Trecho de origem |
Suspense feito, vamos lá. A independência do BC é daquelas lendas do liberalismo, tipo cobrar a bagagem faz a passagem aérea baixar e cortar aposentadoria vai gerar empregos. No caso, o que se afirma é que, sem a interferência do governo, o BC tomaria só decisões técnicas, não “populistas”, e portanto melhores para o país.

Quer dizer, se eu retirar os representantes indicados pelo governo eleito, e portanto representantes da população, e só deixar os indicados pelo mercado, ou seja, a elite econômica do país, o BC vai tomar decisões melhores para a população. Entendeu? Não existe BC independente, é tipo Papai Noel e almoço grátis. O BC é um jogo de forças, e a defesa de sua “independência” é uma força pedindo para a que aponta em outra direção se retirar. Basicamente um desregulamentação, em que os ricos querem que o governo não atrapalhe seus lucros. Nem preciso dizer que decisões técnicas em economia são outra lenda, já que há inúmeras correntes econômicas que apontam para decisões diferentes para as mesmas questões.

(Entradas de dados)

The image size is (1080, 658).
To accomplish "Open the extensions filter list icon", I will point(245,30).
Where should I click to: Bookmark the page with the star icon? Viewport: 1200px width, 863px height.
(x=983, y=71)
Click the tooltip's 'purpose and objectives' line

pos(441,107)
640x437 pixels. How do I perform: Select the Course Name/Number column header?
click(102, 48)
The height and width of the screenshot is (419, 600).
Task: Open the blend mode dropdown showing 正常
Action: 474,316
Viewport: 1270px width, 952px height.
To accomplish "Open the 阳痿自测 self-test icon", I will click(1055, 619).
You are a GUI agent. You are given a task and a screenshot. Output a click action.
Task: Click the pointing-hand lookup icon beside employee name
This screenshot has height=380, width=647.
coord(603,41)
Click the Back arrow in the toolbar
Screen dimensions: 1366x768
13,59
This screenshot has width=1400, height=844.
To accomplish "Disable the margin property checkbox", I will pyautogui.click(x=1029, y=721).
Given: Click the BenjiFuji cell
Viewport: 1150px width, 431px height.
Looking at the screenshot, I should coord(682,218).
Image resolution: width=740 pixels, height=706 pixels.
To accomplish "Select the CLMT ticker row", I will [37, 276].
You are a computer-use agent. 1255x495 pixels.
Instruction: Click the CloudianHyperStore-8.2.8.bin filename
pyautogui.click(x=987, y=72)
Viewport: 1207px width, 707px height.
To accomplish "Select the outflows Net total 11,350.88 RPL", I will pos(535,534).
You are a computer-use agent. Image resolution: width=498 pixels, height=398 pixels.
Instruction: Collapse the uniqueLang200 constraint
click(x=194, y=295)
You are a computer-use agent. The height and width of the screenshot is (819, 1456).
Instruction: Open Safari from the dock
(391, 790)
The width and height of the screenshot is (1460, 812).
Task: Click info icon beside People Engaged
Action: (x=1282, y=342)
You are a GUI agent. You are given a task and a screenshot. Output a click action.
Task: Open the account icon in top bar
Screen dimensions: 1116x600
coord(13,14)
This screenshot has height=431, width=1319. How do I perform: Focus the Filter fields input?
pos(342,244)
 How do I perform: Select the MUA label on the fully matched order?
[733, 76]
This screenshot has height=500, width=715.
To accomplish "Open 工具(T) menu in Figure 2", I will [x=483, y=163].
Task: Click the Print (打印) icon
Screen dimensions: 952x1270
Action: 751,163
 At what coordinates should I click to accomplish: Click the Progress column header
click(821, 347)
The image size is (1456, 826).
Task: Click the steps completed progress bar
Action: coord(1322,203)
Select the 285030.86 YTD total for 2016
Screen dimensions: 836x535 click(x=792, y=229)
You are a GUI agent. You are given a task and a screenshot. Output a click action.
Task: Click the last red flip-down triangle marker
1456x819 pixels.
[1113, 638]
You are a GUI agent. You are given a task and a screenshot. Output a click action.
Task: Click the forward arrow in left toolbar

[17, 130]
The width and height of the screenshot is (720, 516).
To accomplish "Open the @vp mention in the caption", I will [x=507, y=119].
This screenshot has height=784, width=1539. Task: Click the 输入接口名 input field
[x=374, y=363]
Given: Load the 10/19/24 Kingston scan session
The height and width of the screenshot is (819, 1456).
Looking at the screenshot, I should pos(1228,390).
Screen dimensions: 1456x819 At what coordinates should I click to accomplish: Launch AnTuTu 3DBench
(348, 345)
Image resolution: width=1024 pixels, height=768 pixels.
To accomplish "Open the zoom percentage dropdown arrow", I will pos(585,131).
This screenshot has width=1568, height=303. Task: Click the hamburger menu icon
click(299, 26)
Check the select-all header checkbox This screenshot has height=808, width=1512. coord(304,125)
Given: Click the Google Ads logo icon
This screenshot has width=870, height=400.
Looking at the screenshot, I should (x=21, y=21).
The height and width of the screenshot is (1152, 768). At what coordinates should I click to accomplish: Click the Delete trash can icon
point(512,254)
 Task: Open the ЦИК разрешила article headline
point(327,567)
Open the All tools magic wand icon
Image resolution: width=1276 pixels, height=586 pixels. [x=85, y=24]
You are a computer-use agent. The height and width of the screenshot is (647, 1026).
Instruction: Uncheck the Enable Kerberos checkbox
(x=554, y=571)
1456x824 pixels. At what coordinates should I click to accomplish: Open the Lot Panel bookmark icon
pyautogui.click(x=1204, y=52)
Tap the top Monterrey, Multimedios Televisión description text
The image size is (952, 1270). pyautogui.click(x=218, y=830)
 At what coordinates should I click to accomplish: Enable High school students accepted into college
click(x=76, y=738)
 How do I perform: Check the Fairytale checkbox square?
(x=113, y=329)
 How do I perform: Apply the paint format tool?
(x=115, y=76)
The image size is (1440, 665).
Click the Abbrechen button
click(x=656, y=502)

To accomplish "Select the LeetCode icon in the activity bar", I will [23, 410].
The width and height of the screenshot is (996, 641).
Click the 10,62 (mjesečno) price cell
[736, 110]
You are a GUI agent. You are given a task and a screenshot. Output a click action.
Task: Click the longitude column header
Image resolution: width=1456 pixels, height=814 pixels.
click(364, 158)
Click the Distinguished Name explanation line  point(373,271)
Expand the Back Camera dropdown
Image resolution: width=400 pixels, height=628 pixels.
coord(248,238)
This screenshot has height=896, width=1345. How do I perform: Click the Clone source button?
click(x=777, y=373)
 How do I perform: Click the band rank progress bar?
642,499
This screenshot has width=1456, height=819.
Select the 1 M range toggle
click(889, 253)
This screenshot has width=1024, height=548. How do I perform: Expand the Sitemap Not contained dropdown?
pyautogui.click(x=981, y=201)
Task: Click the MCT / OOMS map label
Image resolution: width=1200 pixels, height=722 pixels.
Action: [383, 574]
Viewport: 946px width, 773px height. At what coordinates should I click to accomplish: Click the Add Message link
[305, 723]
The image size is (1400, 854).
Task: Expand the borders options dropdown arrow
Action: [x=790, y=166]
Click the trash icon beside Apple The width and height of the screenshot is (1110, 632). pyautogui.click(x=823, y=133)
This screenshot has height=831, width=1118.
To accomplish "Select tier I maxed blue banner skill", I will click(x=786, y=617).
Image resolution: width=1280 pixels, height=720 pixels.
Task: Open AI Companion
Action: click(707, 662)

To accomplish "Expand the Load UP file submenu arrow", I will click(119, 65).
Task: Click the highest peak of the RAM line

Tarefa proposta A | Quais são todas as ideias que o texto sobre a independência do BC chama de lendas, incluindo os exemplos dados com "tipo"?
Tarefa proposta B |
Responda com base no texto sobre a independência do BC:
(i) Que tipo de decisões, segundo o que se afirma, o BC tomaria sem a interferência do governo?
(ii) Quem, de acordo com o texto, seriam os indicados pelo mercado?
(iii) Com o que o texto compara um BC independente?
Tarefa proposta C | Copie do texto sobre a independência do BC tudo desde "Suspense feito, vamos" até "para o país.".

Resposta completa A |
- A independência do BC
- Cobrar a bagagem faz a passagem aérea baixar
- Cortar aposentadoria vai gerar empregos
- Decisões técnicas em economia

Resposta completa B |
(i) Só decisões técnicas, não "populistas".
(ii) A elite econômica do país.
(iii) Com Papai Noel e almoço grátis.

Resposta completa C |
Suspense feito, vamos lá. A independência do BC é daquelas lendas do liberalismo, tipo cobrar a bagagem faz a passagem aérea baixar e cortar aposentadoria vai gerar empregos. No caso, o que se afirma é que, sem a interferência do governo, o BC tomaria só decisões técnicas, não “populistas”, e portanto melhores para o país.